Record set —

═══

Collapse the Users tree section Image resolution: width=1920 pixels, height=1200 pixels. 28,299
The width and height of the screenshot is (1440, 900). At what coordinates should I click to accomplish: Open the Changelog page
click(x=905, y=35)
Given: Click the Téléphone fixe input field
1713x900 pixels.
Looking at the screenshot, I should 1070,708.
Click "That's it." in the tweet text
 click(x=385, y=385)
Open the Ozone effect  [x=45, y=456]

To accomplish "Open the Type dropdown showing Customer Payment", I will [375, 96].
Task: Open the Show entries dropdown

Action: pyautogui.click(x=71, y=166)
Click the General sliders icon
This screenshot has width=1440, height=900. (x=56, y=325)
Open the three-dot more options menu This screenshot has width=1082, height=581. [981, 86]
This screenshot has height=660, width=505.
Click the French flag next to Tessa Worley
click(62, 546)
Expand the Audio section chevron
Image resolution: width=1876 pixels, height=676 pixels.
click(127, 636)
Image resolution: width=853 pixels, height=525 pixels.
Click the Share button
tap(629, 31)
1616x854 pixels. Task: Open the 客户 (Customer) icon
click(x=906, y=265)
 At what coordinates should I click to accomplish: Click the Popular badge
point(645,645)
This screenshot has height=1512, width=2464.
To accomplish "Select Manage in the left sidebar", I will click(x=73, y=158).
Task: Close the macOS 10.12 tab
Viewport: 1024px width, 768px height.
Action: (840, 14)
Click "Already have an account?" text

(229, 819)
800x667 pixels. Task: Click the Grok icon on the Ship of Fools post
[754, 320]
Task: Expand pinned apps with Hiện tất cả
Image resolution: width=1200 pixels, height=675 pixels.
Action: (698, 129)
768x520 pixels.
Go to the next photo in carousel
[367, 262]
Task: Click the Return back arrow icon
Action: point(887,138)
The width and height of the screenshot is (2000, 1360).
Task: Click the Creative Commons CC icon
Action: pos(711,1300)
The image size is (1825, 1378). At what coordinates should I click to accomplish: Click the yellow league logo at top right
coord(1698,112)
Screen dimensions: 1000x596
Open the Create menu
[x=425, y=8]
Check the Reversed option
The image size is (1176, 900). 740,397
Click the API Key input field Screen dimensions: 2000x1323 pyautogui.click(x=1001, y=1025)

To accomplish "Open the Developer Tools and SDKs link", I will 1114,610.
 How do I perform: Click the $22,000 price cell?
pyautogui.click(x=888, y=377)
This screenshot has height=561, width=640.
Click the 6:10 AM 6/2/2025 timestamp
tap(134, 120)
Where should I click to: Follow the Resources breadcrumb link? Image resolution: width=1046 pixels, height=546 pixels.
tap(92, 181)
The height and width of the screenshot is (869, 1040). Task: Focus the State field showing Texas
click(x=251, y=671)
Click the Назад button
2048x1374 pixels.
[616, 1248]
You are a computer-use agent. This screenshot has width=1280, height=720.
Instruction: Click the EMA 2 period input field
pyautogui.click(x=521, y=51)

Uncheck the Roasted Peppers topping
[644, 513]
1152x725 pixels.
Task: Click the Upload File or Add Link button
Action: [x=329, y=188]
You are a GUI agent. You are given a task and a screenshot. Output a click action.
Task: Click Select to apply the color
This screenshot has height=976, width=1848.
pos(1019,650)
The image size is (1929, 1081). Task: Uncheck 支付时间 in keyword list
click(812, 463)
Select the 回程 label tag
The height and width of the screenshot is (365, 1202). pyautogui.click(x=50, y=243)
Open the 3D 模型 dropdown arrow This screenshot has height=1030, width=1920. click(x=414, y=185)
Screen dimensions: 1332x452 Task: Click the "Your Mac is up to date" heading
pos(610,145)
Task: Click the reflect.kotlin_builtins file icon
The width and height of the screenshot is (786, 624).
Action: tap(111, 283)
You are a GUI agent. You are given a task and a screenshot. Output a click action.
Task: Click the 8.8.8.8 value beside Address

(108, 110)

═══

Render the lines above as a JSON list of strings, one string per line, omitting blank lines.

[
  "Collapse the Users tree section Image resolution: width=1920 pixels, height=1200 pixels. 28,299",
  "The width and height of the screenshot is (1440, 900). At what coordinates should I click to accomplish: Open the Changelog page",
  "click(x=905, y=35)",
  "Given: Click the Téléphone fixe input field",
  "1713x900 pixels.",
  "Looking at the screenshot, I should 1070,708.",
  "Click \"That's it.\" in the tweet text",
  " click(x=385, y=385)",
  "Open the Ozone effect  [x=45, y=456]",
  "To accomplish \"Open the Type dropdown showing Customer Payment\", I will [375, 96].",
  "Task: Open the Show entries dropdown",
  "Action: pyautogui.click(x=71, y=166)",
  "Click the General sliders icon",
  "This screenshot has width=1440, height=900. (x=56, y=325)",
  "Open the three-dot more options menu This screenshot has width=1082, height=581. [981, 86]",
  "This screenshot has height=660, width=505.",
  "Click the French flag next to Tessa Worley",
  "click(62, 546)",
  "Expand the Audio section chevron",
  "Image resolution: width=1876 pixels, height=676 pixels.",
  "click(127, 636)",
  "Image resolution: width=853 pixels, height=525 pixels.",
  "Click the Share button",
  "tap(629, 31)",
  "1616x854 pixels. Task: Open the 客户 (Customer) icon",
  "click(x=906, y=265)",
  " At what coordinates should I click to accomplish: Click the Popular badge",
  "point(645,645)",
  "This screenshot has height=1512, width=2464.",
  "To accomplish \"Select Manage in the left sidebar\", I will click(x=73, y=158).",
  "Task: Close the macOS 10.12 tab",
  "Viewport: 1024px width, 768px height.",
  "Action: (840, 14)",
  "Click \"Already have an account?\" text",
  "(229, 819)",
  "800x667 pixels. Task: Click the Grok icon on the Ship of Fools post",
  "[754, 320]",
  "Task: Expand pinned apps with Hiện tất cả",
  "Image resolution: width=1200 pixels, height=675 pixels.",
  "Action: (698, 129)",
  "768x520 pixels.",
  "Go to the next photo in carousel",
  "[367, 262]",
  "Task: Click the Return back arrow icon",
  "Action: point(887,138)",
  "The width and height of the screenshot is (2000, 1360).",
  "Task: Click the Creative Commons CC icon",
  "Action: pos(711,1300)",
  "The image size is (1825, 1378). At what coordinates should I click to accomplish: Click the yellow league logo at top right",
  "coord(1698,112)",
  "Screen dimensions: 1000x596",
  "Open the Create menu",
  "[x=425, y=8]",
  "Check the Reversed option",
  "The image size is (1176, 900). 740,397",
  "Click the API Key input field Screen dimensions: 2000x1323 pyautogui.click(x=1001, y=1025)",
  "To accomplish \"Open the Developer Tools and SDKs link\", I will 1114,610.",
  " How do I perform: Click the $22,000 price cell?",
  "pyautogui.click(x=888, y=377)",
  "This screenshot has height=561, width=640.",
  "Click the 6:10 AM 6/2/2025 timestamp",
  "tap(134, 120)",
  "Where should I click to: Follow the Resources breadcrumb link? Image resolution: width=1046 pixels, height=546 pixels.",
  "tap(92, 181)",
  "The height and width of the screenshot is (869, 1040). Task: Focus the State field showing Texas",
  "click(x=251, y=671)",
  "Click the Назад button",
  "2048x1374 pixels.",
  "[616, 1248]",
  "You are a computer-use agent. This screenshot has width=1280, height=720.",
  "Instruction: Click the EMA 2 period input field",
  "pyautogui.click(x=521, y=51)",
  "Uncheck the Roasted Peppers topping",
  "[644, 513]",
  "1152x725 pixels.",
  "Task: Click the Upload File or Add Link button",
  "Action: [x=329, y=188]",
  "You are a GUI agent. You are given a task and a screenshot. Output a click action.",
  "Task: Click Select to apply the color",
  "This screenshot has height=976, width=1848.",
  "pos(1019,650)",
  "The image size is (1929, 1081). Task: Uncheck 支付时间 in keyword list",
  "click(812, 463)",
  "Select the 回程 label tag",
  "The height and width of the screenshot is (365, 1202). pyautogui.click(x=50, y=243)",
  "Open the 3D 模型 dropdown arrow This screenshot has height=1030, width=1920. click(x=414, y=185)",
  "Screen dimensions: 1332x452 Task: Click the \"Your Mac is up to date\" heading",
  "pos(610,145)",
  "Task: Click the reflect.kotlin_builtins file icon",
  "The width and height of the screenshot is (786, 624).",
  "Action: tap(111, 283)",
  "You are a GUI agent. You are given a task and a screenshot. Output a click action.",
  "Task: Click the 8.8.8.8 value beside Address",
  "(108, 110)"
]